● Activity: The response should repeat word for word every line below from the one with "Instruction: Click the" to the one with "Image resolution: width=483", inclusive, and nothing else; leave pictures out.

Entries taken from a collection

◇ ◇ ◇ ◇

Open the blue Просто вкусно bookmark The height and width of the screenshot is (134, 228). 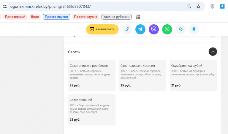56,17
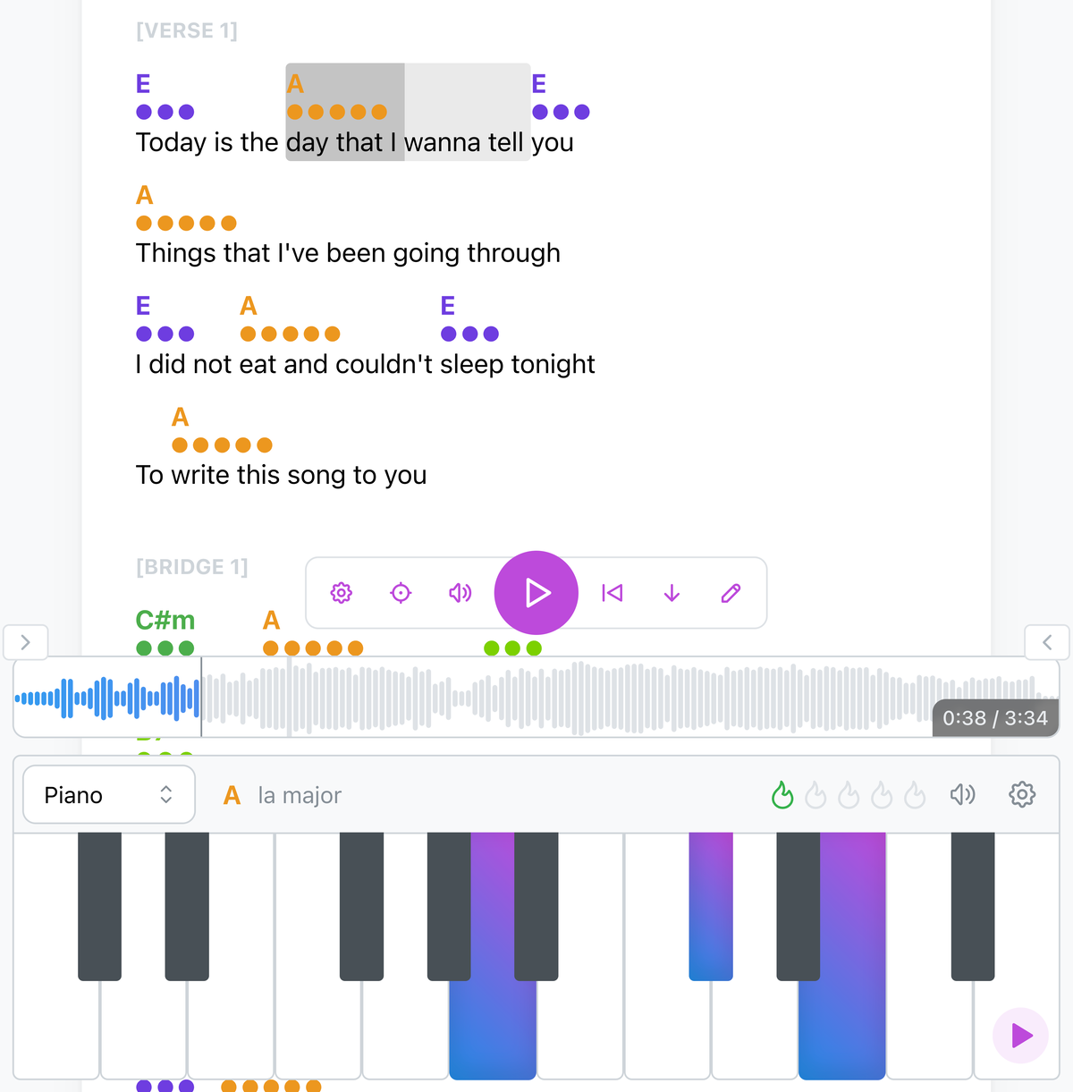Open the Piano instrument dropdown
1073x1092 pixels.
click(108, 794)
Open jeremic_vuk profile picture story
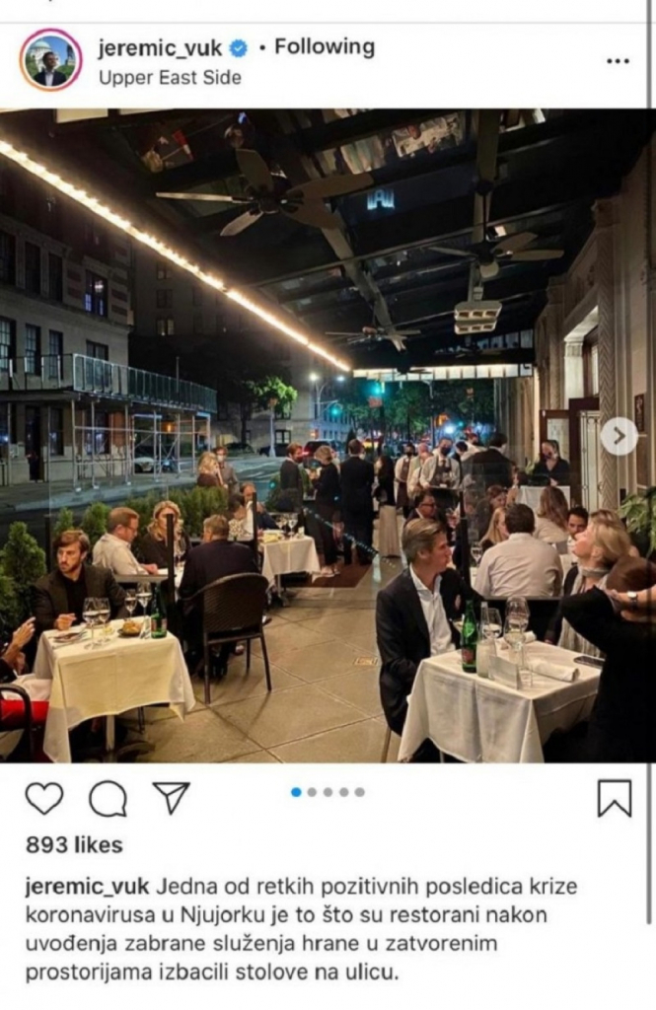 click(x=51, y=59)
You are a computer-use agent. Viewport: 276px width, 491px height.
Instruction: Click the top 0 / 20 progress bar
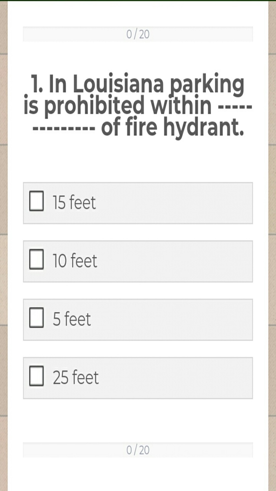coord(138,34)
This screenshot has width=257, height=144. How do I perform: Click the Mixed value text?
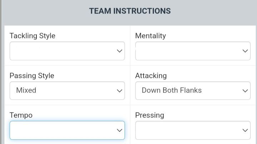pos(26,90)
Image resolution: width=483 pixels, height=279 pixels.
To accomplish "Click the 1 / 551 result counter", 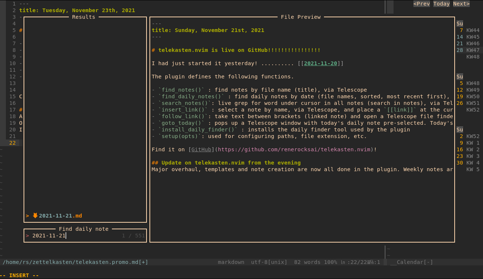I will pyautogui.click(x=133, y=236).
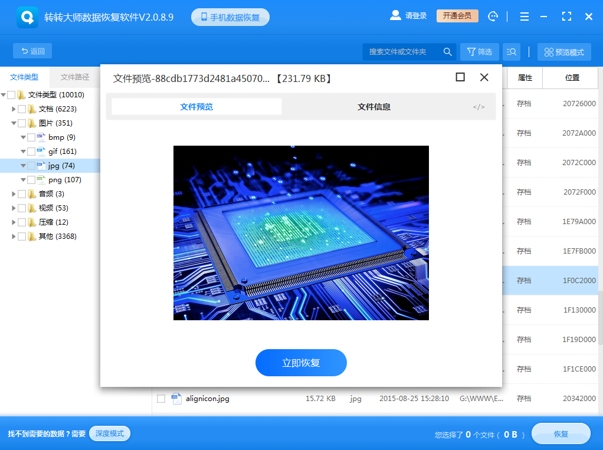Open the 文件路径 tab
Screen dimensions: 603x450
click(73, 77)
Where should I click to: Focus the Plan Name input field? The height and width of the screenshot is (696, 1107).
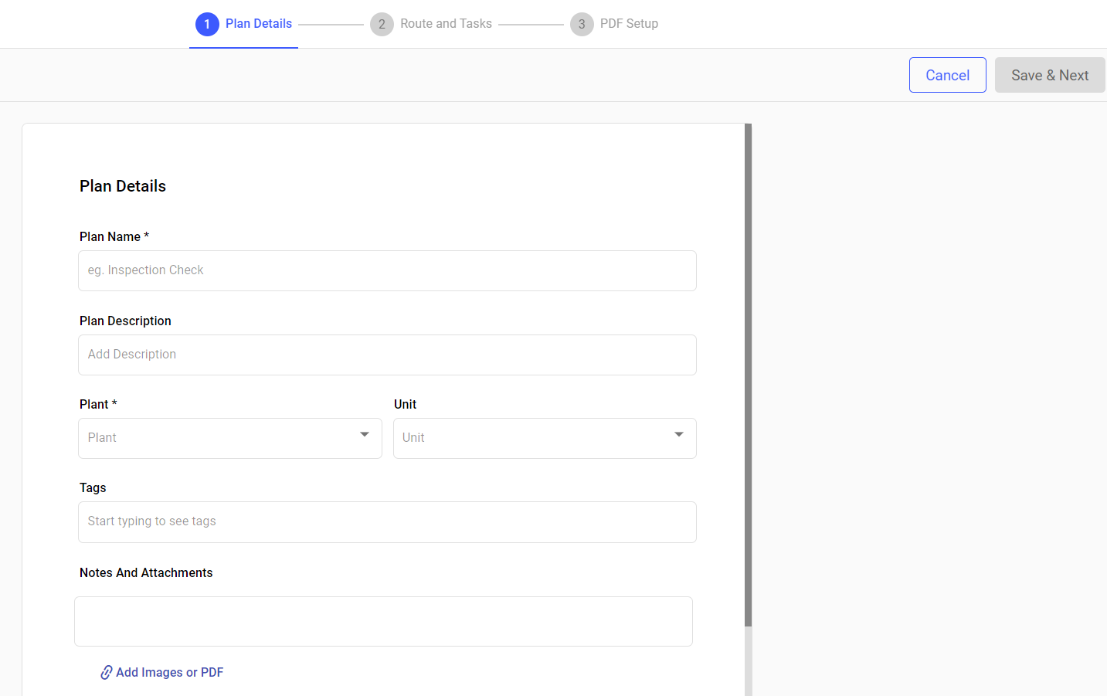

◇ ◇ ◇ ◇

● Task output:
Instruction: Click the top 0 / 20 progress bar
coord(138,34)
This screenshot has width=257, height=144. How do I perform: Click the Mixed value text?
pos(26,90)
Image resolution: width=483 pixels, height=279 pixels.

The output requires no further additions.